A terceira voz chegou ontem das mãos da atriz. E não é só voz que chega. O corpo vem dançado e batucado. Eu no meio das pretas. Bem preta eu sou assistindo e me acolhendo nelas. Lindas. Maravilhosas. Quando a palavra vem pra dizer deve ser bem-dita.

Podemos adaptar a história. Preta Luiza saía de Salvador e atravessava o rio Paraguaçu - um dia ela ia, outro dia ela voltava. Soube que pra onde ela ia, festejavam a morte. A boa morte. Essa morte que é vida.

Estou na orla beira de rio. Passei a noite em claro porque os morcegos no sótão conversaram a noite inteira. Uma escrita Atensional com algum propósito é movimento? Quando me espelhei nas pretas senti um aconchego. Elas parecem comigo. Parecem meus primos também. Vamos montar uma banda e serestar na esquina. Atabaque chora, chora também o amor em mim.

Na beira do mar do rio vermelho as duas pretas se cruzaram em sentidos opostos. Uma carregava sacolas plásticas cheias nas duas mãos. A outra segurava a guia do cão - este caminhava ao seu lado sobre a balaustrada.
- Bom dia.
A preta, sorridente, disse a outra. Ao mesmo tempo a outra dizia:
- Linda.
Elas olharam-se nos olhos. Os passos continuaram firmes em seus sentidos e nunca olharam pra trás. Um preta ficou em dúvida sobre ter escutado "linda", a preta tinha a fala de Luanda, então... Há que se receber um elogio e ter um bom dia.

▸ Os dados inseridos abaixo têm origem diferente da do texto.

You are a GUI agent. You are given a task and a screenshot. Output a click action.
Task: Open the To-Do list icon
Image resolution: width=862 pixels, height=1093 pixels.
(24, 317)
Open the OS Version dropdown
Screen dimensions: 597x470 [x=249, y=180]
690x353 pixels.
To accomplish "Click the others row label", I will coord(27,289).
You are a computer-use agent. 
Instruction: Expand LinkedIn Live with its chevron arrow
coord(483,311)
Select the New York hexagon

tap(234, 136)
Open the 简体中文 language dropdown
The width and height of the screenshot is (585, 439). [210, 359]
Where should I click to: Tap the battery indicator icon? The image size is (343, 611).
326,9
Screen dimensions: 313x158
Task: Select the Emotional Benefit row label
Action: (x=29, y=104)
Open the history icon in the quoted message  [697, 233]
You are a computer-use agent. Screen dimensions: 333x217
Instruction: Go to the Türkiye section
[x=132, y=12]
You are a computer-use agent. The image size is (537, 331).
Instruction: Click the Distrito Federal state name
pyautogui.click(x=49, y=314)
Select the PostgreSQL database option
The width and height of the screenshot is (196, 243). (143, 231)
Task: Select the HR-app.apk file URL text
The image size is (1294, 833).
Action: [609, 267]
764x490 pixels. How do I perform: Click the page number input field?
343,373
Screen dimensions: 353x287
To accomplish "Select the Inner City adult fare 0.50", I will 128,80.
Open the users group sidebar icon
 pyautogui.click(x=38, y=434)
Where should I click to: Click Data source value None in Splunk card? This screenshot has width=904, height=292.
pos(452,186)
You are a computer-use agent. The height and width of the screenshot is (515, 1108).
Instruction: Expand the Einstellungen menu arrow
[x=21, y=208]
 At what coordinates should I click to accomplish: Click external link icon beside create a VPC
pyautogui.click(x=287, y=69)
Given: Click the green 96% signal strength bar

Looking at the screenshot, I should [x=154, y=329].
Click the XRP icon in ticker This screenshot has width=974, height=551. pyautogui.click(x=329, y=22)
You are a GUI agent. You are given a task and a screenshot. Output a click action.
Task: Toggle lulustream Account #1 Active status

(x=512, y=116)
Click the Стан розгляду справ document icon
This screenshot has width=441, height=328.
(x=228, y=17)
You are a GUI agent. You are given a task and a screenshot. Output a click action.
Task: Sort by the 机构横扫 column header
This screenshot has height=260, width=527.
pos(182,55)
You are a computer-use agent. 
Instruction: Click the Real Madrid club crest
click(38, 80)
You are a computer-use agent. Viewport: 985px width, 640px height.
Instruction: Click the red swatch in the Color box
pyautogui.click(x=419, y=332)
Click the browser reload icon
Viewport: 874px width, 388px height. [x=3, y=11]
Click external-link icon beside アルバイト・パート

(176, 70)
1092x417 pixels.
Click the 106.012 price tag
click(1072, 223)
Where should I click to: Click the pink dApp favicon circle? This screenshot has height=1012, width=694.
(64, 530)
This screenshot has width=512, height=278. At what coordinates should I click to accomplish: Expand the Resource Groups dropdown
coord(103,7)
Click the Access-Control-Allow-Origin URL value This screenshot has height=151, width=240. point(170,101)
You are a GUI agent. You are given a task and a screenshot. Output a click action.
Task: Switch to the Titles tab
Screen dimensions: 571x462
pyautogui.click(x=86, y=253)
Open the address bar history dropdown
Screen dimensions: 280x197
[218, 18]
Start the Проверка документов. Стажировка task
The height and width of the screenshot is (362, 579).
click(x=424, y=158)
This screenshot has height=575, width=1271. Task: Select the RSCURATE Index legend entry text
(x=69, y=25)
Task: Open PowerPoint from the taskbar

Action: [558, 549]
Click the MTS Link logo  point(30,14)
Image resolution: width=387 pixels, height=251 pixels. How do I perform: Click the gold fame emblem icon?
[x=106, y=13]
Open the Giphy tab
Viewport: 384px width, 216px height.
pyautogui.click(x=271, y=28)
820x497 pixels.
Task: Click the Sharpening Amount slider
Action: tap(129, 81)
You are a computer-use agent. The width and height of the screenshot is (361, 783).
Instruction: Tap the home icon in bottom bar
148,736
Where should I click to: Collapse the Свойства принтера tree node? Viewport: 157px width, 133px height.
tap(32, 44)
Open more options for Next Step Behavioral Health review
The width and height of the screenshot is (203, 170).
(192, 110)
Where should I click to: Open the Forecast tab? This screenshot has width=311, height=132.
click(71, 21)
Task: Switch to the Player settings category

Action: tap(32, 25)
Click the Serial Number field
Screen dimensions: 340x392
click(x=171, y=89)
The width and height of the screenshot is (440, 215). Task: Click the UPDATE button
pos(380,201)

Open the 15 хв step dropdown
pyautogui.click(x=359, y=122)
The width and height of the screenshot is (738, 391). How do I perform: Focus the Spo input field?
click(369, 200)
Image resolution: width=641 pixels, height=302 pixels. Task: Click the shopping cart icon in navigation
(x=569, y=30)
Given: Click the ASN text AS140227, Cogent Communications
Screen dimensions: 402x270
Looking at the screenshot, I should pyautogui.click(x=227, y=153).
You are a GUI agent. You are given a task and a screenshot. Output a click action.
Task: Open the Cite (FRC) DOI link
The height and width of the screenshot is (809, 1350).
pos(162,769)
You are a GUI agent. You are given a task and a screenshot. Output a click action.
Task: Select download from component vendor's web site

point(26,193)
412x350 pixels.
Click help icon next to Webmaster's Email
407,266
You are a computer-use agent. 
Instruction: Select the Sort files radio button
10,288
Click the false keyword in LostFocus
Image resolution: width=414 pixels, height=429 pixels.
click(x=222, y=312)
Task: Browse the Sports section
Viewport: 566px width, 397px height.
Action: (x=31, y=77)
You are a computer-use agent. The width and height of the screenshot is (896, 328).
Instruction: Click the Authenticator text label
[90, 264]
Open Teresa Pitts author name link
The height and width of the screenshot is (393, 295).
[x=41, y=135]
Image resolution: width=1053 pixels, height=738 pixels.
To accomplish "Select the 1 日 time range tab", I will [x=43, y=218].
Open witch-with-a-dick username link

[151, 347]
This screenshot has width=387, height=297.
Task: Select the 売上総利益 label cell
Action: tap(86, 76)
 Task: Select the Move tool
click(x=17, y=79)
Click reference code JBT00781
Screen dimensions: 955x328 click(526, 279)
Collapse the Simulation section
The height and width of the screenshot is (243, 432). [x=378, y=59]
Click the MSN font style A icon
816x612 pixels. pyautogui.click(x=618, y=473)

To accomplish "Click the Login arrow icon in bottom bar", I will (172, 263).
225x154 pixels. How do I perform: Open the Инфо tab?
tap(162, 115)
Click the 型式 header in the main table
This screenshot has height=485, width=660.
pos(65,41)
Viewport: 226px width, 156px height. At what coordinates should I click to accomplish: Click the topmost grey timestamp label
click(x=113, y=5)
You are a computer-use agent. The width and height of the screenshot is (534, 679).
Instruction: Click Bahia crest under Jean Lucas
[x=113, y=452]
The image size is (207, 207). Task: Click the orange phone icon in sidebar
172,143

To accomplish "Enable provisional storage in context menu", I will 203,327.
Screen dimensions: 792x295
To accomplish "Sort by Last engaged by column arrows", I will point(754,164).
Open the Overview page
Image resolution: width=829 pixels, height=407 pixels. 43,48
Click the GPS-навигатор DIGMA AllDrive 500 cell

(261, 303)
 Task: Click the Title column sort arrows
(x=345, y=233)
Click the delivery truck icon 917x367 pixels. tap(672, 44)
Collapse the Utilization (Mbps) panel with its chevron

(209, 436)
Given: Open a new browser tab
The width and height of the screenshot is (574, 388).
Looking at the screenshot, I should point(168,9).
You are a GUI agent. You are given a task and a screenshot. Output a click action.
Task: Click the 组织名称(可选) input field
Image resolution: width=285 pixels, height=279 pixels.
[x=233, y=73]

Estava chovendo muito no dia do enterro da preta velha. Passagem. Uma tristeza demais com saudade demais. A preta velha morreu cega. Nunca saía do terreiro. Como tem que ser. Duas pretas foram antes visitar e cantaram pra ela já cega. Foram tantos abraços em silêncio por estarem ali. Pela última vez.